Philly Mag turns our attention to these concepts for a revitalized Headhouse Square plaza from Ambit Architecture that would open up the space and help free it of its weird vibes. (Which we’re still convinced migrated over from Newmarket). Personally, we would have preferred a fresh start for the space that didn’t retain the weird barn aesthetic of the Shambles, but there is something to be said for consistency of design too we suppose. With no funding as of yet and the project still in the initial stages, this redevelopment is still a long way off. So you’ll have to keep bumping into people at the Farmer’s Market for the foreseeable future. Bummer.
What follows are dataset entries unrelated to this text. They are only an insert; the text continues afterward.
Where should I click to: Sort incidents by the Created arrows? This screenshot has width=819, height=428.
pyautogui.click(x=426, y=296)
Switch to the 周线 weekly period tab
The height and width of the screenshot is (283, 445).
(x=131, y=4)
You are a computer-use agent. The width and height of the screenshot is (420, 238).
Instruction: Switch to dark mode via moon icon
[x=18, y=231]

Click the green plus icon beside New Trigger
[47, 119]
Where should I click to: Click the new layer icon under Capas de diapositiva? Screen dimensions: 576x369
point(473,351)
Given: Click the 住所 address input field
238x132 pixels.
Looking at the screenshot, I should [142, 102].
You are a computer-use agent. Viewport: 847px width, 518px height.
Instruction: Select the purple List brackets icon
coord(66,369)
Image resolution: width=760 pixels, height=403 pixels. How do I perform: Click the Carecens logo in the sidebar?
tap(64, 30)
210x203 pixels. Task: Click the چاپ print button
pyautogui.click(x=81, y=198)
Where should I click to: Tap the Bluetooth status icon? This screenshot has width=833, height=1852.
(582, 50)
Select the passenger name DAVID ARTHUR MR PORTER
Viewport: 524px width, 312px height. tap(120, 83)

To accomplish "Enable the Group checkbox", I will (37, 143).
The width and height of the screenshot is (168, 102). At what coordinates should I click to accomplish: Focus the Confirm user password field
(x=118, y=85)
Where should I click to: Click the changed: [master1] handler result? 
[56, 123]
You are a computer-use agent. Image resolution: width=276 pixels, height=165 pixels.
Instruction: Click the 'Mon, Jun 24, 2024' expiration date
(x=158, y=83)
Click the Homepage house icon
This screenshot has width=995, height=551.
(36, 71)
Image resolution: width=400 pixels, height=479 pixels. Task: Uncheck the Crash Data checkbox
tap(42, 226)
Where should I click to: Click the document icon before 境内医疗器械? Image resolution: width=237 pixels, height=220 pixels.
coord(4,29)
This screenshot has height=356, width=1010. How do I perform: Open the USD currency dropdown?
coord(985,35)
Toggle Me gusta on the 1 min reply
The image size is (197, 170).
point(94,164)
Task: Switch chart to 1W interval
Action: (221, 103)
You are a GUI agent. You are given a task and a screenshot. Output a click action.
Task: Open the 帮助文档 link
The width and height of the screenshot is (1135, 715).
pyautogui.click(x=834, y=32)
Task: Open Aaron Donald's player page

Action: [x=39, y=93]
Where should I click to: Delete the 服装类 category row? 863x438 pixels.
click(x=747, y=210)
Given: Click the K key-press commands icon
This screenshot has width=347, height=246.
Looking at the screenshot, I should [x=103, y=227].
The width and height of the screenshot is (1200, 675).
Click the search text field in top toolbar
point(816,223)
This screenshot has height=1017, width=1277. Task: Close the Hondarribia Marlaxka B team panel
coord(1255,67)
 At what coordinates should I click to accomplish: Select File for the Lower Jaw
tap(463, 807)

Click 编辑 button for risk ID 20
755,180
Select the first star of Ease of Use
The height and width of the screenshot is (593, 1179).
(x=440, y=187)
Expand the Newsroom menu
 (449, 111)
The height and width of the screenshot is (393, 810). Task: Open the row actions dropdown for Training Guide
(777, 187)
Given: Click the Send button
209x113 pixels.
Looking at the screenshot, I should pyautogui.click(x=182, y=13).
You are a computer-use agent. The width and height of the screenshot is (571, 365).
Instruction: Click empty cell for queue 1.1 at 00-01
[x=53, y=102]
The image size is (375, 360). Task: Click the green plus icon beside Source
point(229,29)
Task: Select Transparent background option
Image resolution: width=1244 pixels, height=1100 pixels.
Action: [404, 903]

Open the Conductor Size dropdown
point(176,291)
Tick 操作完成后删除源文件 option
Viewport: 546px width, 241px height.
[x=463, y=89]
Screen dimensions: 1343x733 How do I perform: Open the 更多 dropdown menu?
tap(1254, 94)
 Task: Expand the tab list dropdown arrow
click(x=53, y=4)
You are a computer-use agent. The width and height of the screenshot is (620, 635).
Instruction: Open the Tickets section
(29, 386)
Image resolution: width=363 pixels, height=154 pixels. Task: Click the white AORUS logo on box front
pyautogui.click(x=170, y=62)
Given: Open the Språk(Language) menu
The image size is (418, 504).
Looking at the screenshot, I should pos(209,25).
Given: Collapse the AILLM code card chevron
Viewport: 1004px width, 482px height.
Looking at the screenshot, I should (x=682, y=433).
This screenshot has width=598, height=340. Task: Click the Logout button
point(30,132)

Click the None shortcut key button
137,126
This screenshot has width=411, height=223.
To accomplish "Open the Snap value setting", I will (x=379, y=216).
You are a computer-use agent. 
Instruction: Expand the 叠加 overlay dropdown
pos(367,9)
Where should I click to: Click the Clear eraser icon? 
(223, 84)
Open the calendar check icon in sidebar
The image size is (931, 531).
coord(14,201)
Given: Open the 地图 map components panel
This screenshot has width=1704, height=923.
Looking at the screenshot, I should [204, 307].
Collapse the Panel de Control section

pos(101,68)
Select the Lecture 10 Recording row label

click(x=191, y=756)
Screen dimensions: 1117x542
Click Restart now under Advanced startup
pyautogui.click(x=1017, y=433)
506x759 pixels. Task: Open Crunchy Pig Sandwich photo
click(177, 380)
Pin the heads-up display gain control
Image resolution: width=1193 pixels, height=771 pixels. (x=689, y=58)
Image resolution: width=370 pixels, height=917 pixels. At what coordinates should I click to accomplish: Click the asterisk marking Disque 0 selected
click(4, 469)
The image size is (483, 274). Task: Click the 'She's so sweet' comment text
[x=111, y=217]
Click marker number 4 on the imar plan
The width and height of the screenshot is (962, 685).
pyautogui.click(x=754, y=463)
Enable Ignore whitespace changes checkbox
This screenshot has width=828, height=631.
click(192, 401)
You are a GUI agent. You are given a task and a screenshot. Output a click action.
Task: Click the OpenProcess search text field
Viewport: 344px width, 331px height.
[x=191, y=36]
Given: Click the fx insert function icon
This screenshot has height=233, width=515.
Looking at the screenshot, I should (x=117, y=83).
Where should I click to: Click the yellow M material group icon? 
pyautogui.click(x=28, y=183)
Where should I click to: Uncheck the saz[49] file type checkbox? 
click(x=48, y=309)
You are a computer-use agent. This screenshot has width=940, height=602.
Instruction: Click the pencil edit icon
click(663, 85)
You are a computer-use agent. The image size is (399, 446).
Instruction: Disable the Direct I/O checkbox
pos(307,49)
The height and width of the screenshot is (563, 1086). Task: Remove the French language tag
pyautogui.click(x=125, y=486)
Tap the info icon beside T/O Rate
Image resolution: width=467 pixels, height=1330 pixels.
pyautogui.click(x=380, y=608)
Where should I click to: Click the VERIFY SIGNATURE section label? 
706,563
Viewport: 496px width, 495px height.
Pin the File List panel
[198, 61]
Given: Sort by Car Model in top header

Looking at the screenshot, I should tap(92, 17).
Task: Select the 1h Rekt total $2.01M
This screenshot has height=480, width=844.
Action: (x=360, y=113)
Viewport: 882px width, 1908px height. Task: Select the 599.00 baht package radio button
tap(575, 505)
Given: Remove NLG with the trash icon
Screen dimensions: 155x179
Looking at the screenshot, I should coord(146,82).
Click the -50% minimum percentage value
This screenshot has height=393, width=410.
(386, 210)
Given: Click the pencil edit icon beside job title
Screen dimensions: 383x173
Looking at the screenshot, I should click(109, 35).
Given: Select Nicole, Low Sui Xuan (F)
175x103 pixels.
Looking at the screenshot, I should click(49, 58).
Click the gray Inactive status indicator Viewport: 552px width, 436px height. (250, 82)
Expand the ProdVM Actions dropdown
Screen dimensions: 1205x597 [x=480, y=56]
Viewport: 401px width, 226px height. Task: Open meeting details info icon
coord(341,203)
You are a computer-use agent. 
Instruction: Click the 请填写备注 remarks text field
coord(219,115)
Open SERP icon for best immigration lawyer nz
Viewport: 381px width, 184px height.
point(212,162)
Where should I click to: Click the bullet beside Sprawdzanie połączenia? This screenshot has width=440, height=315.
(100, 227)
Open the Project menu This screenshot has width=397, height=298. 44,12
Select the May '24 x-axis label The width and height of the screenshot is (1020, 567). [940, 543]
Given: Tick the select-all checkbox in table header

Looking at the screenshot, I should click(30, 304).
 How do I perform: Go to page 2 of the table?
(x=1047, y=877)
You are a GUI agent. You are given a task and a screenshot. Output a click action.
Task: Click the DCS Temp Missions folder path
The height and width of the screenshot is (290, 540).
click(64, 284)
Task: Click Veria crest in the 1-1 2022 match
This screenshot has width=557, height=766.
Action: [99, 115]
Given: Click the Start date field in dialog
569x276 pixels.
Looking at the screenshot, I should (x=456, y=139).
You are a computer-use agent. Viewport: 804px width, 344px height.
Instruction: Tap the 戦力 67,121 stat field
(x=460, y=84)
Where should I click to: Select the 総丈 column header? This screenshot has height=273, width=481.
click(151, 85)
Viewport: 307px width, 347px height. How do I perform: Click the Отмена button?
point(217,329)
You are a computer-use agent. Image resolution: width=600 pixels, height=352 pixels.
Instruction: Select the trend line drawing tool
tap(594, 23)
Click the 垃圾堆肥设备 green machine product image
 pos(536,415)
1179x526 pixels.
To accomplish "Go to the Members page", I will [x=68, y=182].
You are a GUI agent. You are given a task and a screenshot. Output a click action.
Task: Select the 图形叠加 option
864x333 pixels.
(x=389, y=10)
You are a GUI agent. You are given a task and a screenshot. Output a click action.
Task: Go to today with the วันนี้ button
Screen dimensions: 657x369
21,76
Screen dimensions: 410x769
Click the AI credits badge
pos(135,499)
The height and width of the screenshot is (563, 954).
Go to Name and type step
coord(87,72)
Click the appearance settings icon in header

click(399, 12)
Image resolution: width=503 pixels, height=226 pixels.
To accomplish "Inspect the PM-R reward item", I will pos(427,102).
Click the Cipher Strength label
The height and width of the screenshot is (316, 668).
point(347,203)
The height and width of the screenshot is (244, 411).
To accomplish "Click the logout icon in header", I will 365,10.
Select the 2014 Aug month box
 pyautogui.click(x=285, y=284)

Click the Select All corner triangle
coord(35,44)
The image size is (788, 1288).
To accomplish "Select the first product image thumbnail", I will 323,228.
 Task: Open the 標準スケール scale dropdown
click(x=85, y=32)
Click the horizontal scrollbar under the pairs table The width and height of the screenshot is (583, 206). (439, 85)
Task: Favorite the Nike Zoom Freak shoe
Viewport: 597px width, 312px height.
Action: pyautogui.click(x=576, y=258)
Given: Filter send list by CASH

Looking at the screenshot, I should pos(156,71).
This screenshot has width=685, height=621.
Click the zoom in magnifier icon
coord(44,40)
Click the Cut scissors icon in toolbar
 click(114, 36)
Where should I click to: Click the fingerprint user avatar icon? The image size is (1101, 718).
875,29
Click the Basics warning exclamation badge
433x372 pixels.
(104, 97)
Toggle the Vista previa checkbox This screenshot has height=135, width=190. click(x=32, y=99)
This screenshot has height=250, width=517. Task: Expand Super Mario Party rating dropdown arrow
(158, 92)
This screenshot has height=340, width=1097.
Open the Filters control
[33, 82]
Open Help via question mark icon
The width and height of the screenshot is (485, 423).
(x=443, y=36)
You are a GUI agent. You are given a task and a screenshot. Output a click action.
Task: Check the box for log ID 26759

This November, college rock dreamboats The Ocean Blue (who originally hail from Hershey, PA but played here enough in the early ’90s that they are honorary Philadelphians) will be re-releasing their three Sire Records on colored 180 gram vinyl via Shelflife Records. In conjunction with this bit of commerce, the band will be doing four U.S. shows in which they’ll be performing their 1989 self-titled debut and it’s 1991 follow-up, the dream pop masterpiece Cerulean in their entirety. They’ll be performing these works at World Cafe Life on November 20th, a development that may or may not have us spinning around the room like a “Ballerina Out of Control”, (get it?). Tickets go on sale this coming Monday. 1990s you would be all over this, but can your jaded 2015 equivalent handle all the sincere pop the band has to offer?